Monday, 5 July 2010

Girls from Good Families, and the Stories They Write: Jhumpa Lahiri and Anita Rau Badami

Jhumpa Lahiri's short story collection Unaccustomed Earth kept me up reading over the weekend, and this despite the fact that I'd read four of the eight stories previously in The New Yorker. The book continues to explore a circle of character types she has written about before: upper middle-class, educated Indians and their children living in the United States. Full of carefully-observed detail, the stories present the dramas that resonate with those of many of the people who read The New Yorker. Children succeed or fail disastrously, parents die, love comes or does not: there must be tens of thousands of intelligent readers who can sympathize with Lahiri's people.

Politics, societal conflict, even professional and intellectual struggles are largely absent from this world, and as I read I found myself comparing the stories with Anita Rau Badami's three novels, particularly her last one Can You Hear the Night Bird Call? Badami was born and educated in India, unlike Lahiri who is North-American born, but many of her characters come from the same world as Lahiri's. Her people also sometimes feel caught between two worlds, and they try to make good lives for themselves, too.

A major--and telling difference--is the way the Badami wants to understand how her characters fit into a world much larger than the one of intimate relationships which Lahiri almost always favours. Night Bird is the best example of this, because its three women characters are caught up in Hindu-Sikh conflicts that permeate a good part of Indian politics, and spill over tragically into North America. At the heart--and the end--of the novel is the Air India disaster, which until 9/11 had the unhappy distinction of being the world's most fatal civilian terrorist attack.

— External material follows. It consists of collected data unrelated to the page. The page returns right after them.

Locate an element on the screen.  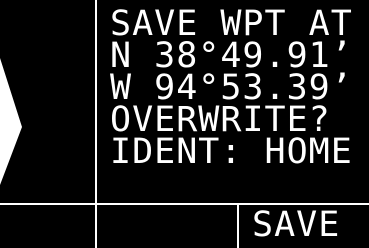
softkey-separator is located at coordinates (238, 226).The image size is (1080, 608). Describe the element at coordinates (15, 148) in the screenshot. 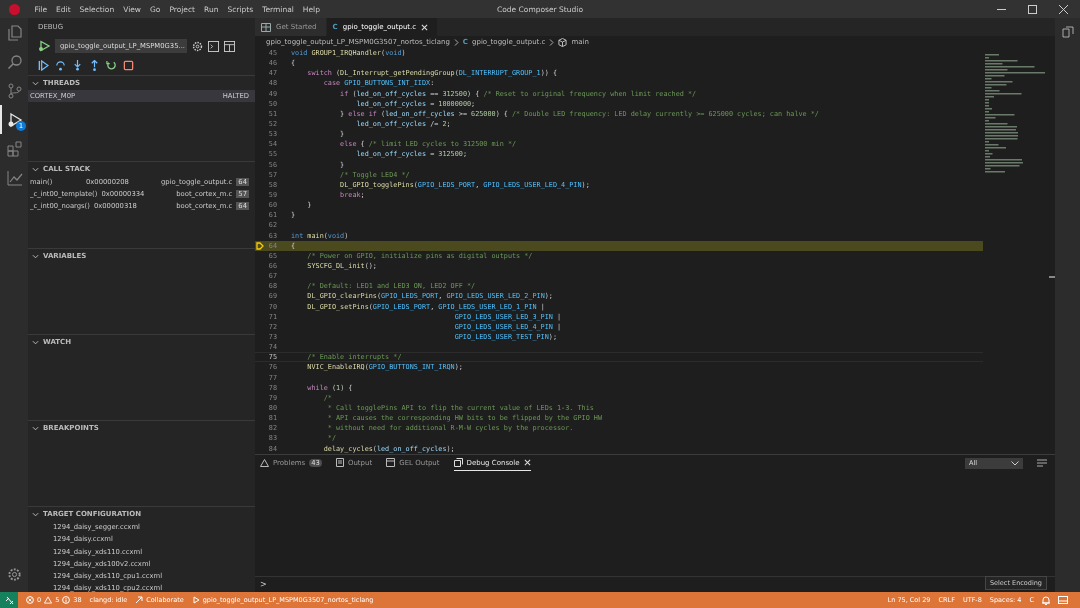

I see `extensions-icon` at that location.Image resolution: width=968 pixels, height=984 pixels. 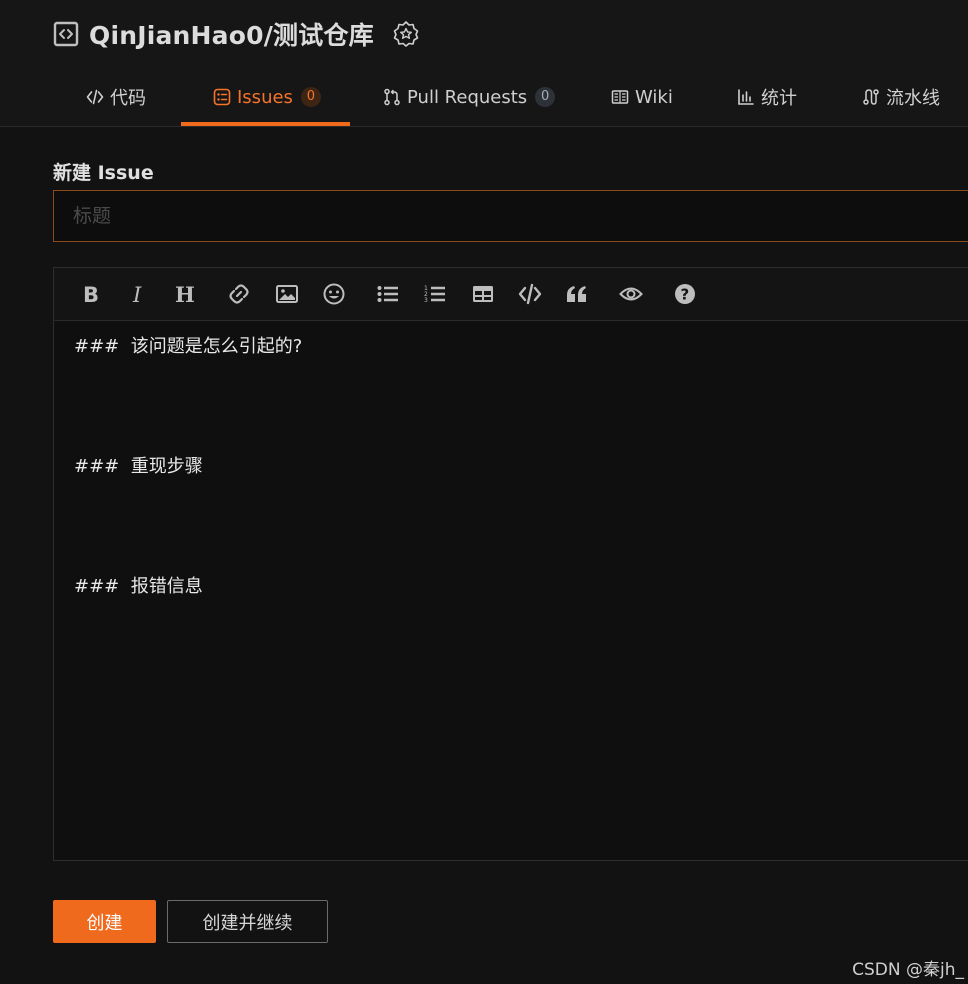 I want to click on tab-pipeline: 流水线, so click(x=901, y=97).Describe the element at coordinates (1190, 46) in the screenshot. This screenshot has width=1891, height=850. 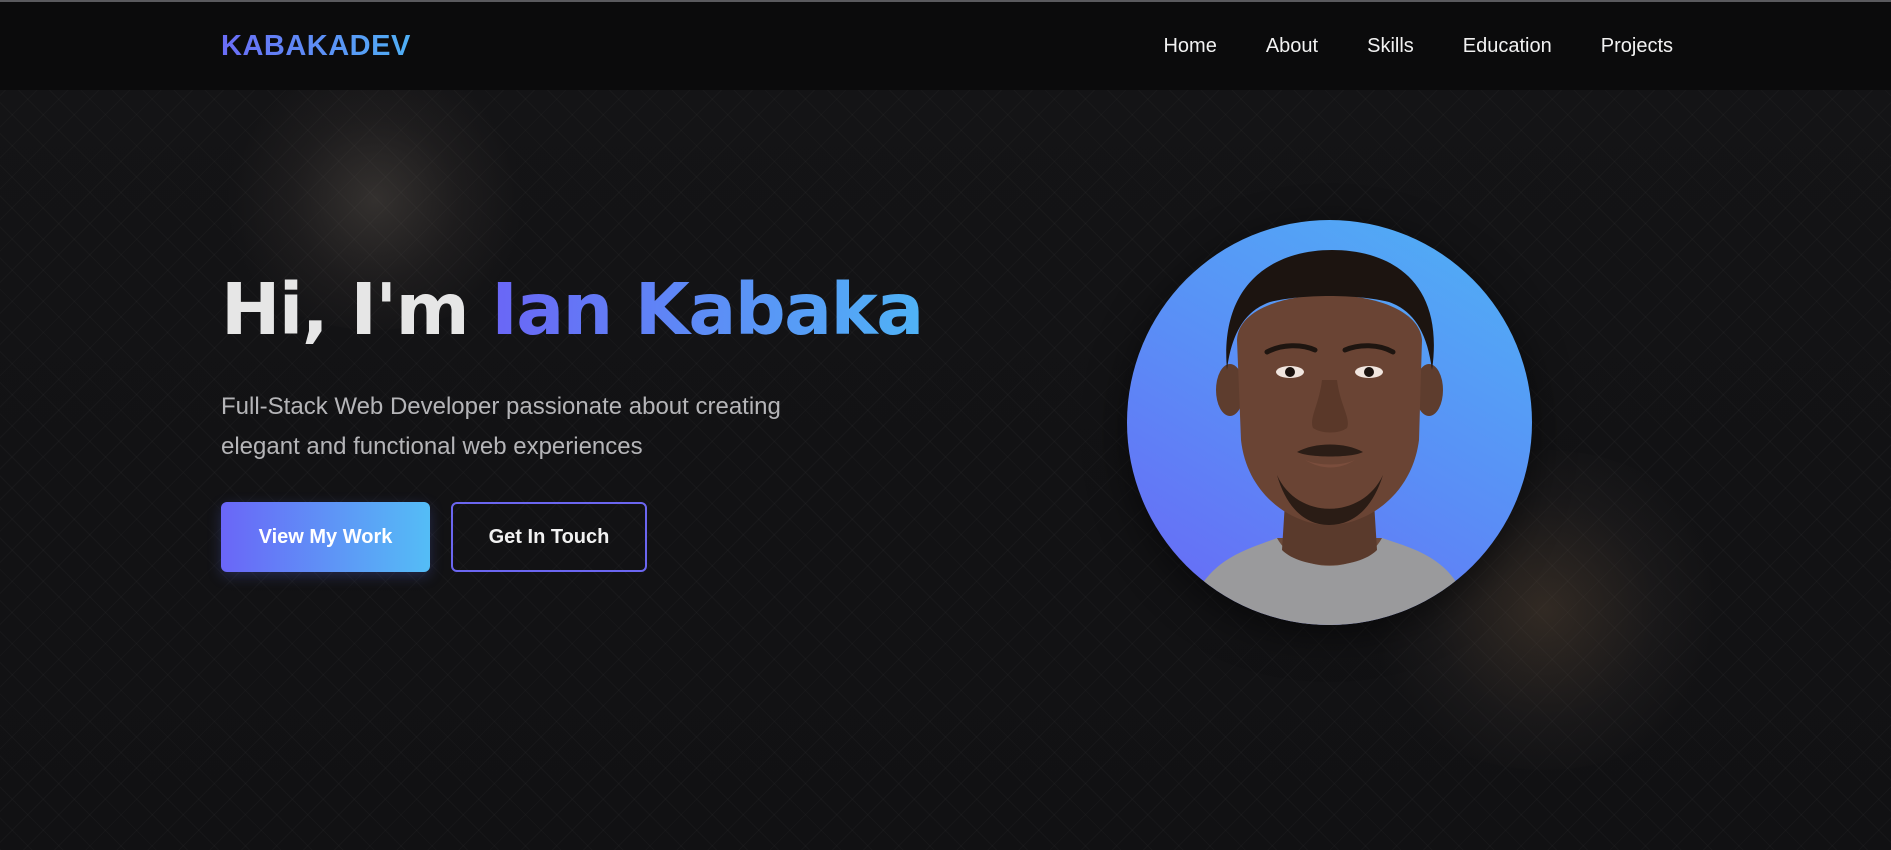
I see `nav-link-home: Home` at that location.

Outside events only intrude into Lahiri's stories once: Unaccustomed Earth contains a reference to the 2004 tsunami. It seems Lahiri is a little uncomfortable about that even. “The real event just sort of caught my character in there,” she told one interviewer. “I don’t tackle major global events. I don’t like to read about something—an event, a cataclysm—in fiction for the sake of reading it." Better to turn to non-fiction for accounts of events, she said: "that’s what good nonfiction is for. And I think that the fact there is a major global event in (my) book—I don’t know if it was okay or not.”"

I would say it most definitely is okay. In fact, the reference is masterfully set in context, and opens up Lahiri's fictional world so that it resonates far beyond the lives of her well-brought up characters. In the future, I hope she continues to tell us stories about how the people she imagines fit into a world wider than one of good schools, deadly but well-managed illness and love which sometimes is arranged and sometimes is not.

And the word is that Badami will have a book out soon: I'm looking forward that one a lot.